>> Begin Given records

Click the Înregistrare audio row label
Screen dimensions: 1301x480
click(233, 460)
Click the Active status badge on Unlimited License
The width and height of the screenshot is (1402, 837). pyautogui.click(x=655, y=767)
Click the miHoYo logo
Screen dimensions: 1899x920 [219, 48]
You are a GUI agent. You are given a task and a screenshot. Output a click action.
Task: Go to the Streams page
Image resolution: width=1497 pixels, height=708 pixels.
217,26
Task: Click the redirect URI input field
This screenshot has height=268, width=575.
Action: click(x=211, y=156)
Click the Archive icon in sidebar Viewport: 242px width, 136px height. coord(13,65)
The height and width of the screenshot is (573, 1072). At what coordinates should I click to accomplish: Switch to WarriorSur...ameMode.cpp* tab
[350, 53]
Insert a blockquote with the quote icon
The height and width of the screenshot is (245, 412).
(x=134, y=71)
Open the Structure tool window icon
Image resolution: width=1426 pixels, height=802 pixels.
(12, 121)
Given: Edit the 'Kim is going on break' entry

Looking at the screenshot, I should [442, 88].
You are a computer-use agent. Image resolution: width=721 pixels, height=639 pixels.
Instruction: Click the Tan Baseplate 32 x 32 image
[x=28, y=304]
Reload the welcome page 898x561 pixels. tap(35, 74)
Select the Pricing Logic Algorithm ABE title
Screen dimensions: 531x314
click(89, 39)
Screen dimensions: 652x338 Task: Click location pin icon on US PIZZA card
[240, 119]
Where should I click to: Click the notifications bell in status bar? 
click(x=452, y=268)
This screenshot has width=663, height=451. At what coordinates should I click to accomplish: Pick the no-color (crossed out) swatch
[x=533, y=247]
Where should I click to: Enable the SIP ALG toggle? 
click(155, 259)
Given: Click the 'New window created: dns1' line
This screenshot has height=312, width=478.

>> End Given records

* Task brief: Please extract every line of the records above and reproduce each one without any change.

* Exercise solution:
Click the Înregistrare audio row label
Screen dimensions: 1301x480
click(233, 460)
Click the Active status badge on Unlimited License
The width and height of the screenshot is (1402, 837). pyautogui.click(x=655, y=767)
Click the miHoYo logo
Screen dimensions: 1899x920 [219, 48]
You are a GUI agent. You are given a task and a screenshot. Output a click action.
Task: Go to the Streams page
Image resolution: width=1497 pixels, height=708 pixels.
217,26
Task: Click the redirect URI input field
This screenshot has height=268, width=575.
Action: click(x=211, y=156)
Click the Archive icon in sidebar Viewport: 242px width, 136px height. coord(13,65)
The height and width of the screenshot is (573, 1072). At what coordinates should I click to accomplish: Switch to WarriorSur...ameMode.cpp* tab
[350, 53]
Insert a blockquote with the quote icon
The height and width of the screenshot is (245, 412).
(x=134, y=71)
Open the Structure tool window icon
Image resolution: width=1426 pixels, height=802 pixels.
(12, 121)
Given: Edit the 'Kim is going on break' entry

Looking at the screenshot, I should [442, 88].
You are a computer-use agent. Image resolution: width=721 pixels, height=639 pixels.
Instruction: Click the Tan Baseplate 32 x 32 image
[x=28, y=304]
Reload the welcome page 898x561 pixels. tap(35, 74)
Select the Pricing Logic Algorithm ABE title
Screen dimensions: 531x314
click(89, 39)
Screen dimensions: 652x338 Task: Click location pin icon on US PIZZA card
[240, 119]
Where should I click to: Click the notifications bell in status bar? 
click(x=452, y=268)
This screenshot has width=663, height=451. At what coordinates should I click to accomplish: Pick the no-color (crossed out) swatch
[x=533, y=247]
Where should I click to: Enable the SIP ALG toggle? 
click(155, 259)
Given: Click the 'New window created: dns1' line
This screenshot has height=312, width=478.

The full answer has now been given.